WHAT YOU HAVE TO DO:
Find every line below where the word "heading" occurs. Then say how many there are, giving only the number.

Stored entries:
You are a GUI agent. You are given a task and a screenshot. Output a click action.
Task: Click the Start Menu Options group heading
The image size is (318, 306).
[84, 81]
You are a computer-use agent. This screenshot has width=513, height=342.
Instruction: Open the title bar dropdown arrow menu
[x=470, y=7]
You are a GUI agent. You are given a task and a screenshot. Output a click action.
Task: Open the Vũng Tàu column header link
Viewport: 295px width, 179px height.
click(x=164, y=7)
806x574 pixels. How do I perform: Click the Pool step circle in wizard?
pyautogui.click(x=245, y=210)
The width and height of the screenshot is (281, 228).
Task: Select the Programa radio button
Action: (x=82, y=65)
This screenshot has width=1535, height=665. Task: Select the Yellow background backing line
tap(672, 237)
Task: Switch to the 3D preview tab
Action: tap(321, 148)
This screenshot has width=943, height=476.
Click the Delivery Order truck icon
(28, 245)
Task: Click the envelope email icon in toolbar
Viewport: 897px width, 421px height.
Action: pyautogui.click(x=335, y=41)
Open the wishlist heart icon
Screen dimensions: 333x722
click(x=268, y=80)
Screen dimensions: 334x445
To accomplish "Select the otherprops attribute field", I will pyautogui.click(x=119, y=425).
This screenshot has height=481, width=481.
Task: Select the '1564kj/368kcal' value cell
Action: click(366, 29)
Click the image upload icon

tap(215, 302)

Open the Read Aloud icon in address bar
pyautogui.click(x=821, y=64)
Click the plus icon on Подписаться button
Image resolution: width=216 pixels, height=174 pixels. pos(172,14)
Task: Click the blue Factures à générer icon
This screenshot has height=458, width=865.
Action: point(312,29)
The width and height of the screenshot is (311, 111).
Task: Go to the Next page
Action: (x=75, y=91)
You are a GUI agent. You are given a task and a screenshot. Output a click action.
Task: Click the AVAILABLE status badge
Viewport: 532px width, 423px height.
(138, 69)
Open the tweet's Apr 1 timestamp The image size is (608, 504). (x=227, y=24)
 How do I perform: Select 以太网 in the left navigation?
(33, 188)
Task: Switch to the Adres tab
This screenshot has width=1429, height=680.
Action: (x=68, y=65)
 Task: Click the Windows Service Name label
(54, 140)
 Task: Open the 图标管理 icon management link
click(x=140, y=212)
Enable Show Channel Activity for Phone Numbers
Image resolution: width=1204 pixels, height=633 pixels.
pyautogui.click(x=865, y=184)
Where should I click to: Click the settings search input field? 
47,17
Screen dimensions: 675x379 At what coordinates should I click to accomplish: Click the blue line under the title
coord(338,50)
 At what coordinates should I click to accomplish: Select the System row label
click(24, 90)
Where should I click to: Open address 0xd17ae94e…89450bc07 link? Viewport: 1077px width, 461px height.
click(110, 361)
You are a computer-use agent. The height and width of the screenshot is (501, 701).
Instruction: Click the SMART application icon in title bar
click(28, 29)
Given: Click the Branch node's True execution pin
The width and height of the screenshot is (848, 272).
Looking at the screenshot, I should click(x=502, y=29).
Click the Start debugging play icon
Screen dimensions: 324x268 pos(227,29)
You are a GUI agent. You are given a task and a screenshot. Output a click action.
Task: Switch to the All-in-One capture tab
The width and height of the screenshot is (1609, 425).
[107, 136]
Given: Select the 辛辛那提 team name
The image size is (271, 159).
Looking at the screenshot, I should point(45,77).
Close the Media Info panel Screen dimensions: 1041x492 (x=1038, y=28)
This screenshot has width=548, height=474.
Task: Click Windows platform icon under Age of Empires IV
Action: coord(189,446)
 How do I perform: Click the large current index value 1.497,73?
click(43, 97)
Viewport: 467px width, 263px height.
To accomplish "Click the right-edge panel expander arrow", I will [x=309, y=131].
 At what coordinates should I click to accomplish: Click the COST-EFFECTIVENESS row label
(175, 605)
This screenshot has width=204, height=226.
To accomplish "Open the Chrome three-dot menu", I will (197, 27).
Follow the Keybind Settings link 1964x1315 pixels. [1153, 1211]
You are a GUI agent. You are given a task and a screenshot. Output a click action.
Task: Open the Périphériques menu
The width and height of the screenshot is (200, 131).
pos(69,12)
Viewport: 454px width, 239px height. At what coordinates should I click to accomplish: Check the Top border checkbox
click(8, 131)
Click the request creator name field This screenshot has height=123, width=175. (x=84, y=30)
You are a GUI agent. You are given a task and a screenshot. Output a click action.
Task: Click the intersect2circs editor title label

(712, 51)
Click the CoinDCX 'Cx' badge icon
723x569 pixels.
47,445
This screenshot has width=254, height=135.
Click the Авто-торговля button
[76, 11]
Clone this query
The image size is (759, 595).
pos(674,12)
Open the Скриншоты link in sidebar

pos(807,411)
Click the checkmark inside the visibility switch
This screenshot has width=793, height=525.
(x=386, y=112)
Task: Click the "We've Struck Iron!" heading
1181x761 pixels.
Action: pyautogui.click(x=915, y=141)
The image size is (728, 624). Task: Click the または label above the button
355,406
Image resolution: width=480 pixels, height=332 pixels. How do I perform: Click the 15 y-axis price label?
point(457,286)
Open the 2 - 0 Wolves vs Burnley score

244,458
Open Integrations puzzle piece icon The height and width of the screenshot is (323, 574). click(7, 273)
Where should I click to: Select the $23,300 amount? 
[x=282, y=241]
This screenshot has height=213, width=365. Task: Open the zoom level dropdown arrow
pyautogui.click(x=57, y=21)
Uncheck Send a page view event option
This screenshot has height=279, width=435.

ANSWER SECTION:
2